Exercise goal:
Once you reach the line with "Given: Click the" in the material below, copy each line exactly up to and including the line with "You are a computer-use agent. This", and skip the pictures.

*** Excerpted data ***

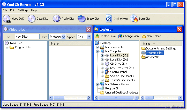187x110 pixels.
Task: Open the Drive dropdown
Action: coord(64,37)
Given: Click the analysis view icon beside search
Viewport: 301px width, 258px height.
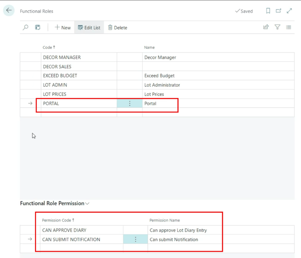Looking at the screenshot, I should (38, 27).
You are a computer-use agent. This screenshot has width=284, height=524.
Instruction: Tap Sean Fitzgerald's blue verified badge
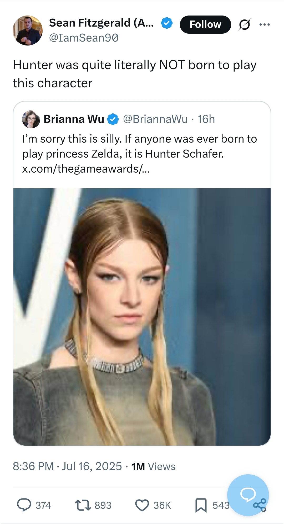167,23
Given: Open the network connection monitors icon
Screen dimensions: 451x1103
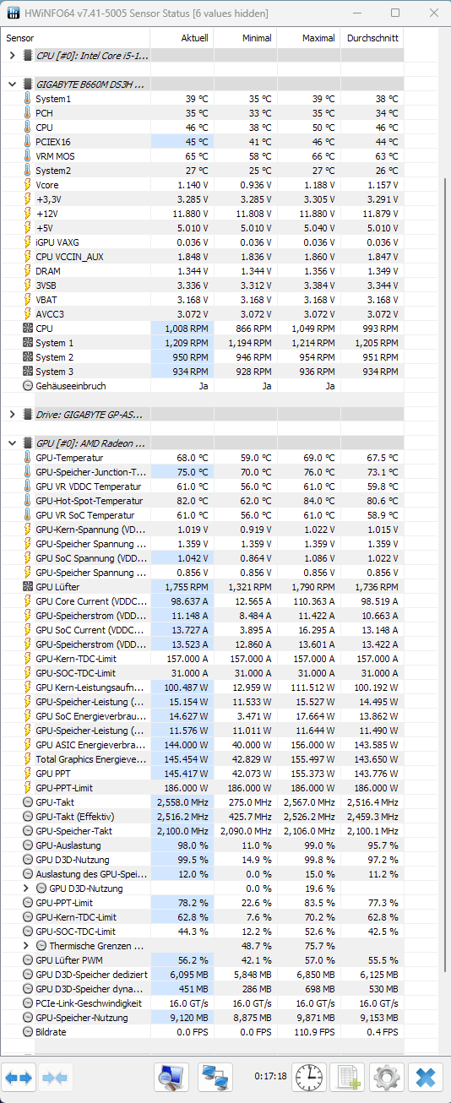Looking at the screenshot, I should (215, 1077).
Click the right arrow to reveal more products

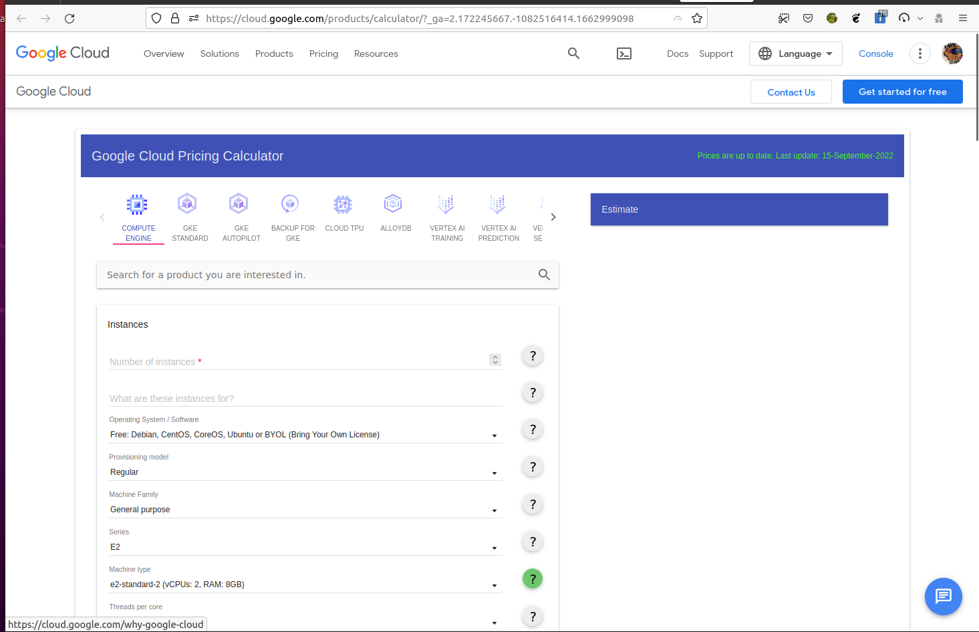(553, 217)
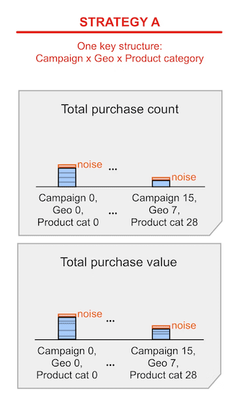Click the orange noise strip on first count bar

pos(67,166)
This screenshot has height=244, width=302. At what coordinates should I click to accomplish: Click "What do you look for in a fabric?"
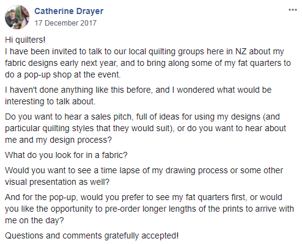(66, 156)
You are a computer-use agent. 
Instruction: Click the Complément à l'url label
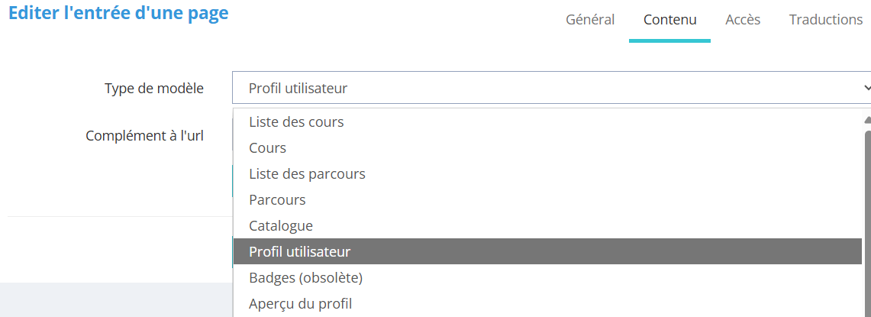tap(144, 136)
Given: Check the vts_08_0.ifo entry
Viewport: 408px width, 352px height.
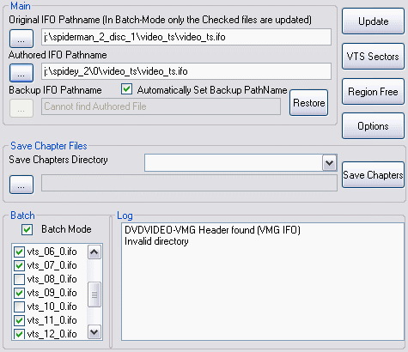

***
*** Excerpted data ***

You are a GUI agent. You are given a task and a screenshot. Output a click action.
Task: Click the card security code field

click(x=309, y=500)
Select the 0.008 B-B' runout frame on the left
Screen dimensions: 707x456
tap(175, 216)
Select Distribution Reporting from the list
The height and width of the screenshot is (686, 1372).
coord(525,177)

***

Completed task:
Given: Click the analysis view icon beside search
Viewport: 301px width, 258px height.
Looking at the screenshot, I should (38, 27).
You are a computer-use agent. This screenshot has width=284, height=524.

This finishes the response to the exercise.